Immune thrombocytopenia (ITP) is a disease caused by the destruction of platelets or thrombocytes by the immune system itself. It is therefore an autoimmune disease.
There are different levels of severity and symptoms of ITP depending on the platelet count. The disease is characterised by an increased risk of bleeding. Platelet levels of between 150,000 and 400,000 per microlitre are considered normal.
When these levels decrease temporarily or persistently, without known triggering factors, then we speak of primary ITP. If the platelet count is below these levels, but above 50,000, it is normally asymptomatic and does not cause bleeding. In these cases, the disease will be difficult to diagnose.

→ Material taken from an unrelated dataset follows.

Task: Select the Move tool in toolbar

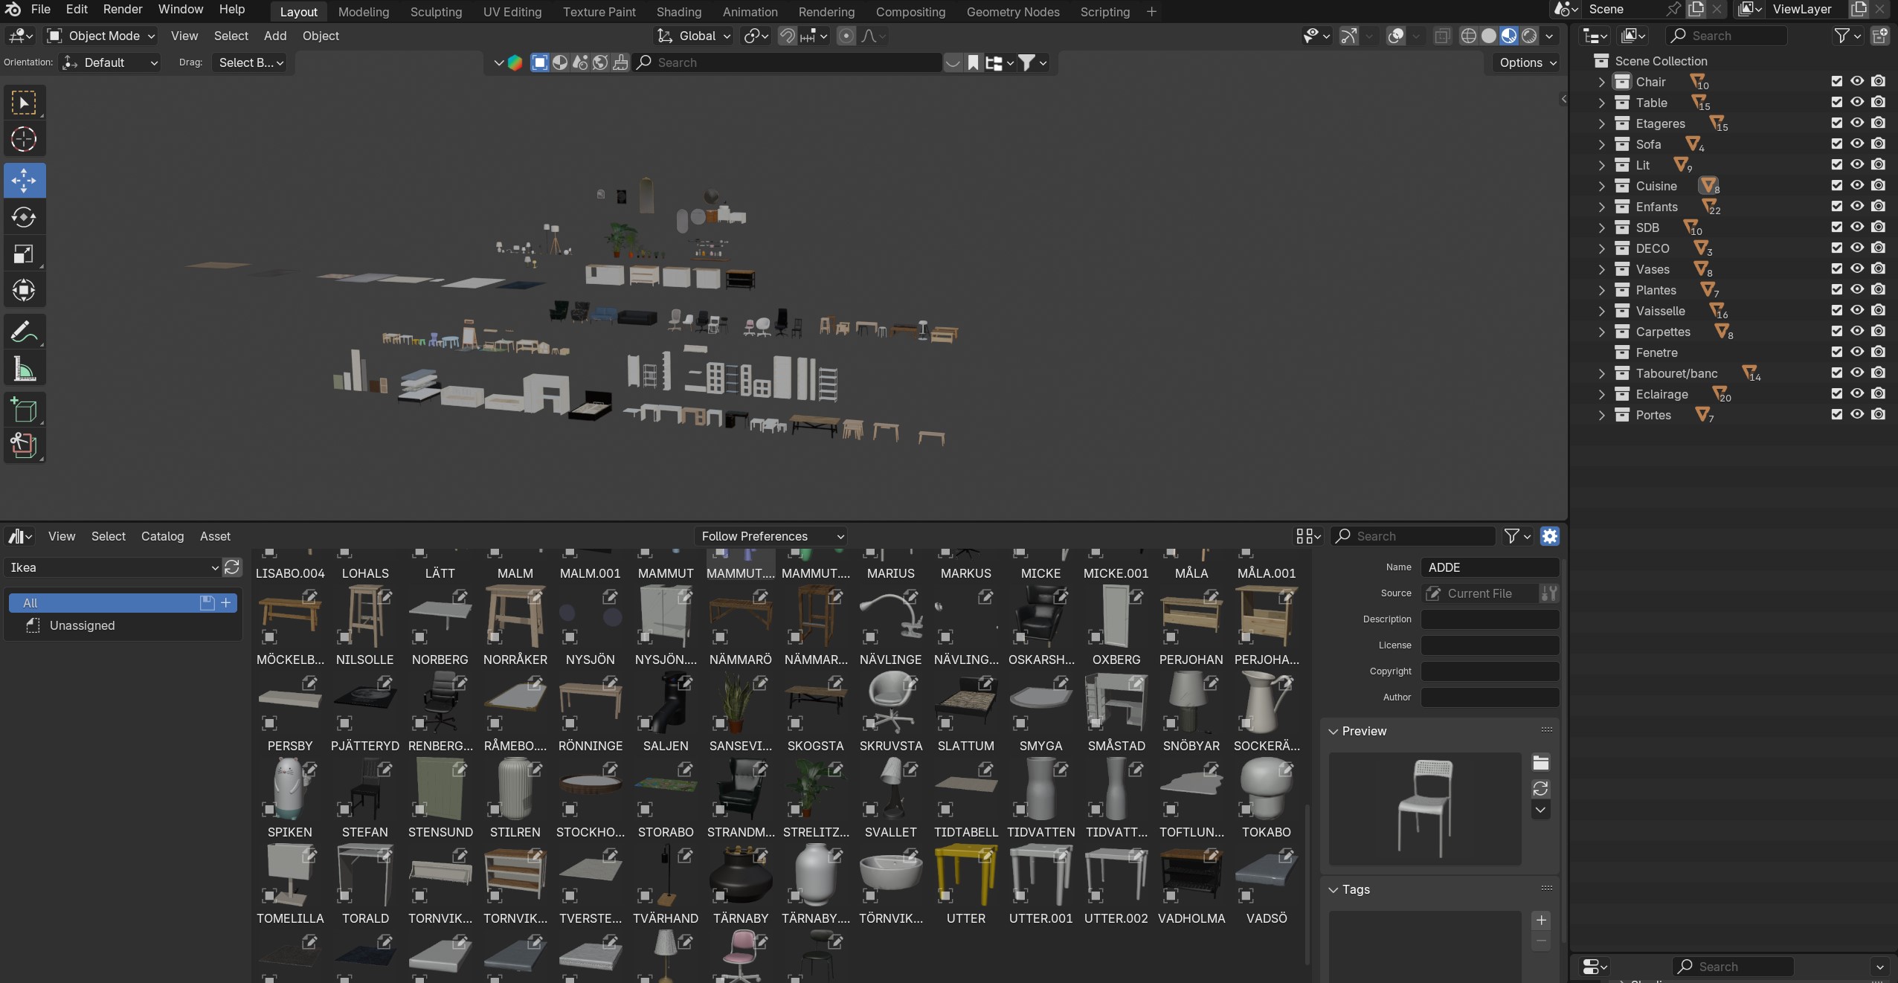Action: pos(24,180)
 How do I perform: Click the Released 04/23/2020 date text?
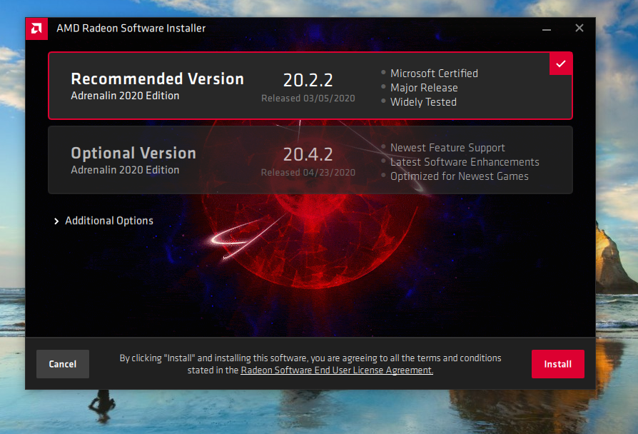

If the platelet count is between 30,000 - 50,000, small hemorrhages often occur when there is trauma, blow, etc. If the count is between 10,000 - 30,000, petechiae, metrorrhagia, epistaxis, gingivorrhagia, etc. may occur spontaneously.
In this situation we speak of moderate thrombocytopenia. If the levels fall below 10,000 platelets per microliter, we are dealing with severe thrombocytopenia in which internal bleeding can occur in vital organs with serious consequences.
The origin of primary immune thrombocytopenia is unknown; although there are other forms of secondary thrombocytopenia associated with certain diseases, infections or the taking of certain medications.
Why does immune thrombocytopenia occur?
The decrease in platelet levels is due both to an increased destruction of platelets in the blood and to a defect in their production in the bone marrow. People who suffer from this disease possess certain antibodies, usually of the IgG type (although in some cases IgM and IgA are also involved), which are capable of recognizing certain proteins on the surface of these cells and marking them as if they were foreign elements to the body itself (antigens).
Consequently, platelets and their precursors in the bone marrow are recognized and eliminated by cells of the immune system, such as macrophages.
What precautions should a person with TPI take?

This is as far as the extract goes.